By Paul Dini (Writer), Guillem March (Art), and Jose Villarrubia (Colors)

Some Thoughts Before The Review: I thought the last issue of Gotham City Sirens was the best one so far. That’s not necessarily a good thing, however, because Paul Dini didn’t write the book and the main characters were limited to about two pages. What’s that say about the strength of the concept?

The Story: Harley Quinn’s not in the best of positions. She’s unknowingly in the clutches of Hush and also a target of the Joker. Lucky for Harley though, she’s got some backup. She’s just not aware of it yet…

What’s Good And What’s Not So Good: I know I say this in some way for every Gotham City Sirens review, but it is one seriously nice-looking series. From the dynamic scene composition (Joker’s splash page and Ivy’s plant communication scene comes to mind) and storytelling to the character work and action, Guillem March continues to impress. And thanks to Jose Villarrubia’s flawless color work, every panel looks vibrant and feels very alive.

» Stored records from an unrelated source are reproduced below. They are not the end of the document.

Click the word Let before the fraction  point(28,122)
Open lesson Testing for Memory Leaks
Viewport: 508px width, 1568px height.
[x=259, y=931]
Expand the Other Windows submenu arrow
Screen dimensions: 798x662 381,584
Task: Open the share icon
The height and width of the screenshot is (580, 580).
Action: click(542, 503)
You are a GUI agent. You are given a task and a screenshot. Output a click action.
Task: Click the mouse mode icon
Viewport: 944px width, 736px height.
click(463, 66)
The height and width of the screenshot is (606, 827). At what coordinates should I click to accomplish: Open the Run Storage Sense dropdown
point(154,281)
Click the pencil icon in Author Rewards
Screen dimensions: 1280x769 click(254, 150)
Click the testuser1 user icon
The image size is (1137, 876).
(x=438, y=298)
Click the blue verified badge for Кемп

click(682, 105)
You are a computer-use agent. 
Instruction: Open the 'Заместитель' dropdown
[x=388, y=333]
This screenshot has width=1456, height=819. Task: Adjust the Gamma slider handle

Both March and Villarrubia do wonders for what is, in all honesty, a pretty bland script. While Paul Dini definitely gets across the characters and tells a story that’s decent enough, it all feels somewhat uninspired. That said, I do really enjoy the part where Joker and his thugs play in Gotham City Sirens #4. The thugs because of their fairly smart conversation, and Joker because of his body language (credit to Guillem March for that one) and the way he goes to some interesting lengths to bring down Harley Quinn.

It’s tough to really come down too hard on Gotham City Sirens #4 because it’s, at worst, average. The book certainly gets the job done, yet at the same time it leaves something to be desired. My hope is that eventually, Dini creates some sort of compelling hook that makes Sirens a solid part of my pull list as opposed to a book that’s making the cut solely because of the artwork.

Conclusion: Gotham City Sirens #4 delivers a lot more of the same. That’s a good thing as far as the artwork is concerned. That’s a bad thing as far as the script is concerned.